É preciso recuperar os super poderes do Estado em nome do poder público, porque
só ele é capaz de controlar essas forças diabólicas do mercado livre. O livre
comércio tem refluxo das pressões, que tem uma história tristíssima. Foi em
nome do livre comércio que o Paraguai foi aniquilado no século 19. Foi em nome
do livre comércio que a China foi obrigada a consumir ópio. A rainha da Vitória
(da Inglaterra) era narcotraficante. E foi em nome do livre comércio que a indústria
têxtil da Índia foi exterminada. Ou seja, o livre comércio tem uma história
horrível e está claríssimo que se os EUA tivessem aplicado o livre comércio
logo após sua independência continuariam sendo colônia da Inglaterra. Portanto,
essa identificação da liberdade do dinheiro com a liberdade das pessoas é
mentirosa e inimiga da liberdade humana.
Caros
Amigos - Agora vamos falara um pouco
de literatura e sua rotina de trabalho. Você ainda escreve todos os dias?
Eduardo Galeano – Não. Eu só escrevo quando minha mão coça. Aprendi isso com um velho
negro que tocava tambor como Deus. Vê-se que Deus toca tambor... Bem, ou pelo
menos como o diabo deveria tocar. Então perguntei a ele: “como você faz para
tocar tambor assim?” E ele me respondeu: “eu toco quando a minha mão coça,
quando a mão pica.” Eu também escrevo quando sinto necessidade de contar algo,
alguma história que está crescendo dentro de mim e que quer se oferecer aos
demais.
Caros Amigos - Qual sua obra-prima? Você já escreveu ou ainda está por vir?
Eduardo Galeano – O melhor dos meus livros é o livro que ainda não escrevi. O mais
intenso e alegre dos meus dias é aquele que ainda não vivi. O Espelhos é o mais
audaz, no sentido de que é um livro sem fronteiras. Nele, conto histórias que
acontecem em todas as partes em todos os tempos, tentando ver as coisas do
ponto de vista dos náufragos dessa longa viagem através dos séculos do gênero
humano no mundo.

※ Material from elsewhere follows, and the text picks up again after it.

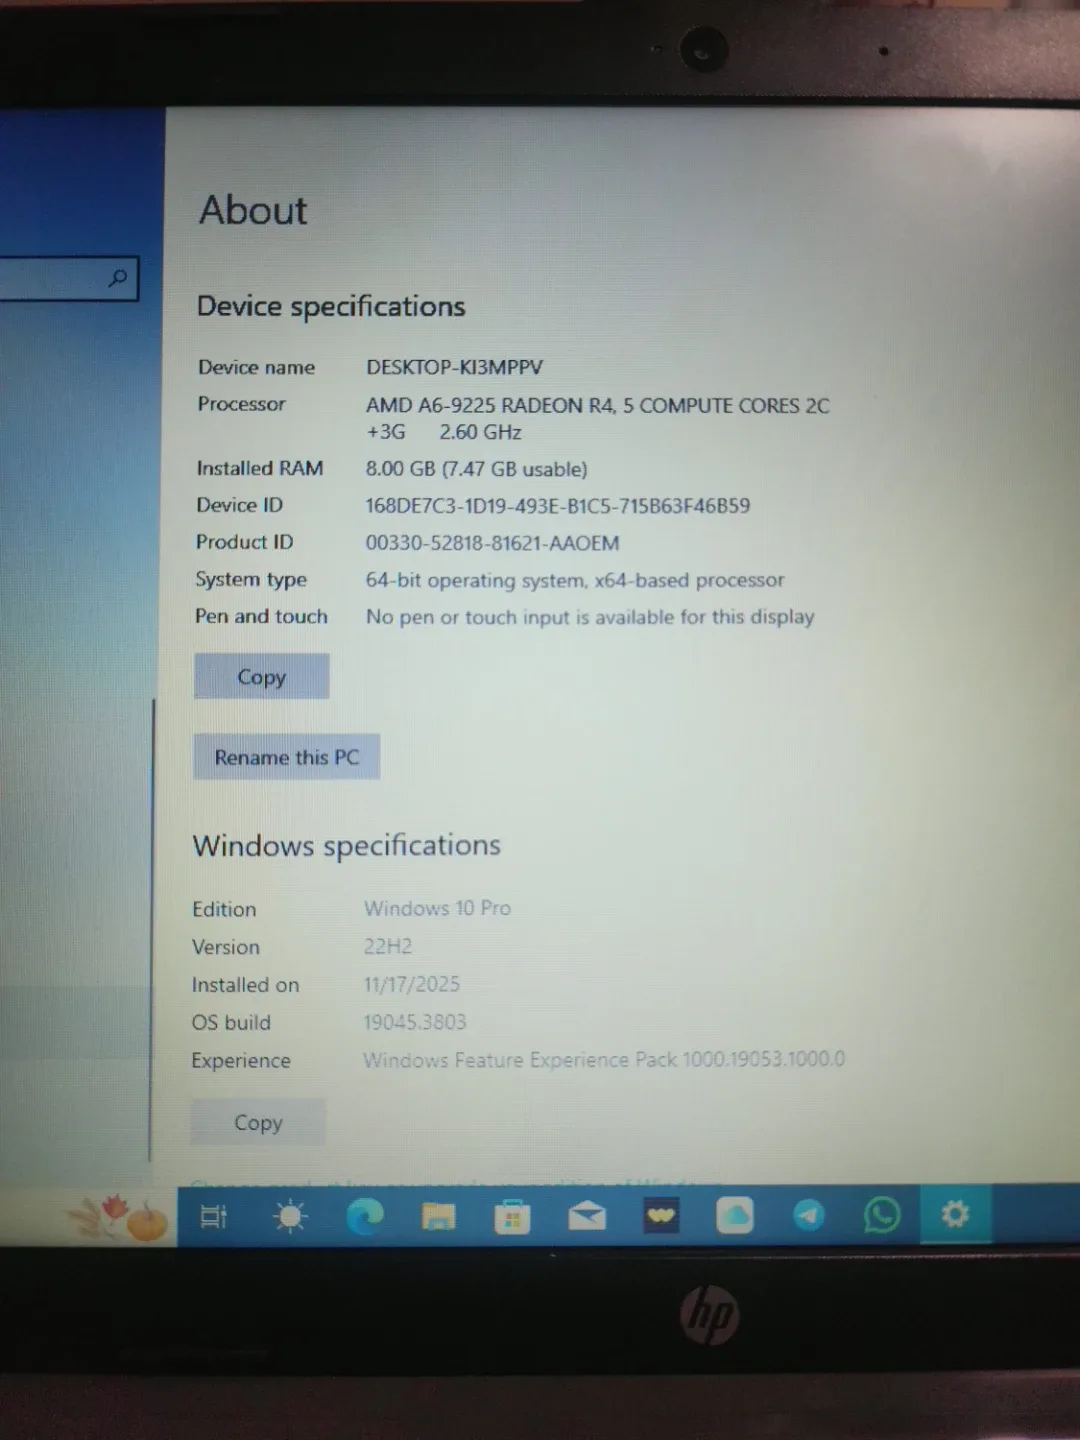
Task: Click inside the Settings search field
Action: click(x=55, y=279)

Dos náufragos que não estão na história oficial. Como as
mulheres, por exemplo.
Caros Amigos - E por que Espelhos?
Eduardo Galeano - Tenho a esperança de que quem leia possa sentir que ele está também aí dentro
(do livro), que tem um espelho que reflete a sua face. A ideia é que seja um
livro de todos, de todas as caras que aparecem no espelho quando nos vemos.

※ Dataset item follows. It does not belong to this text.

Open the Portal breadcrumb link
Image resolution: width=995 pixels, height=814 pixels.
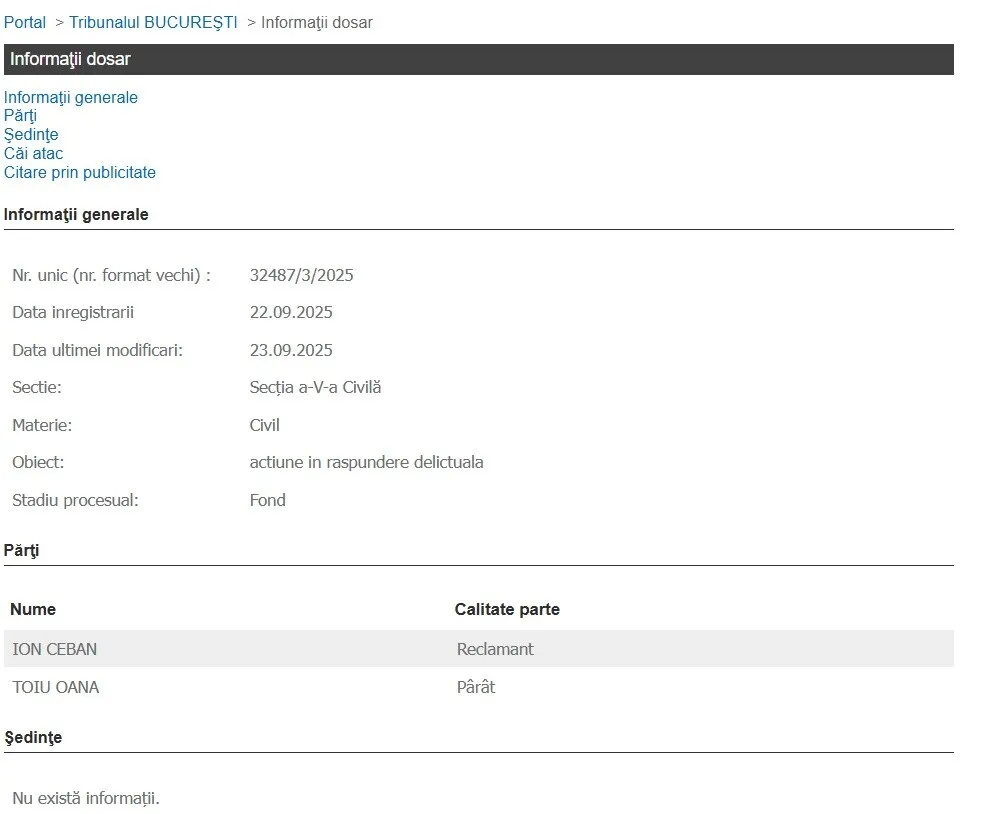coord(25,22)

Cada pessoa é de alguma maneira, muito mais do que sabe que é. Nós temos um
arco-íris terrestre para recuperar, que é de uma cor e uma alegria impressionante.

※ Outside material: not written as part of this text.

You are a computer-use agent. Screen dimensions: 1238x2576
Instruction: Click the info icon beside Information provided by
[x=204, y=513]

É uma tarefa a fazer porque esses arco-íris terrestres são muito mais lindos,
muito mais belos. Mas esse arco-íris está mutilado pelo machismo, pelo racismo,
pelo militarismo e por muitos ismos a mais. Isso impede a felicidade de conhecer
o tempo passado e de reconhecer que ele foi uma profecia do tempo presente. Não
estamos condenados a repetir o passado, mas sim, somos obrigados a aprender com
ele para não repeti-lo. A proposta de Espelhos, assim como a de todos os outros
livros que escrevi, é ver as coisas a partir de outro ponto de vista. Se um
verme vê um prato de espaguete vai achar que é uma orgia. Tudo depende de onde
você se coloca. Para os países oprimidos, a história oficial não é a história
verdadeira. Outro exemplo são vocês mulheres. A Revolução Francesa promoveu a
declaração dos direitos dos homens e dos cidadãos, mas quando uma mulher
chamada Olímpia de Gouges teve a coragem, e a loucura, de propor uma declaração
dos direitos da mulher e da cidadã, a guilhotina cortou a sua cabeça. Então, o
ponto de vista da mulher não pode ser o mesmo ponto de vista do homem. A mesma
coisa acontece com os humilhados da terra, como os negros, por exemplo.
Enfim, mais uma contribuição deste cigano da educação para aqueles que sonham, lutam e acreditam que um mundo melhor é possível. Ou talvez, uma provocação a aqueles que ousam desafiar e humilhar os náufragos da América Latina a nossa pátria mãe.
Enfim, mais uma contribuição deste cigano da educação para aqueles que sonham, lutam e acreditam que um mundo melhor é possível. Ou talvez, uma provocação a aqueles que ousam desafiar e humilhar os náufragos da América Latina a nossa pátria mãe.
Referências:
- Caros Amigos. Revista Mensal. Ano XIII Nº 152. São Paulo: Casa Amarela. Nov, 2009.